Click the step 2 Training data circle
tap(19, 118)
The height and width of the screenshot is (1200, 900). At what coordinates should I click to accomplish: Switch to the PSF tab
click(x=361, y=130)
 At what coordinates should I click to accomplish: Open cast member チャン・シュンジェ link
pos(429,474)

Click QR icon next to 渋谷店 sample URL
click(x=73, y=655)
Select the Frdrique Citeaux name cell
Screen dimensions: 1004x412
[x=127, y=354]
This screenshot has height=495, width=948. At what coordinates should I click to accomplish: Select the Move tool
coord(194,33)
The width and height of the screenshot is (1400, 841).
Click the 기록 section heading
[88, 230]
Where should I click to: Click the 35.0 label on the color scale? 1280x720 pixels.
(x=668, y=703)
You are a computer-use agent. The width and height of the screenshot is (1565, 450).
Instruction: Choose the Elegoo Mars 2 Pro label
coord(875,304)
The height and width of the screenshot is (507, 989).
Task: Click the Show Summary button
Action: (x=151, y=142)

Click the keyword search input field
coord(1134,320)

--

Task statement:
Give every line of the listing again. Keep each one exact.

Solution:
Click the step 2 Training data circle
tap(19, 118)
The height and width of the screenshot is (1200, 900). At what coordinates should I click to accomplish: Switch to the PSF tab
click(x=361, y=130)
 At what coordinates should I click to accomplish: Open cast member チャン・シュンジェ link
pos(429,474)

Click QR icon next to 渋谷店 sample URL
click(x=73, y=655)
Select the Frdrique Citeaux name cell
Screen dimensions: 1004x412
[x=127, y=354]
This screenshot has height=495, width=948. At what coordinates should I click to accomplish: Select the Move tool
coord(194,33)
The width and height of the screenshot is (1400, 841).
Click the 기록 section heading
[88, 230]
Where should I click to: Click the 35.0 label on the color scale? 1280x720 pixels.
(x=668, y=703)
You are a computer-use agent. The width and height of the screenshot is (1565, 450).
Instruction: Choose the Elegoo Mars 2 Pro label
coord(875,304)
The height and width of the screenshot is (507, 989).
Task: Click the Show Summary button
Action: (x=151, y=142)

Click the keyword search input field
coord(1134,320)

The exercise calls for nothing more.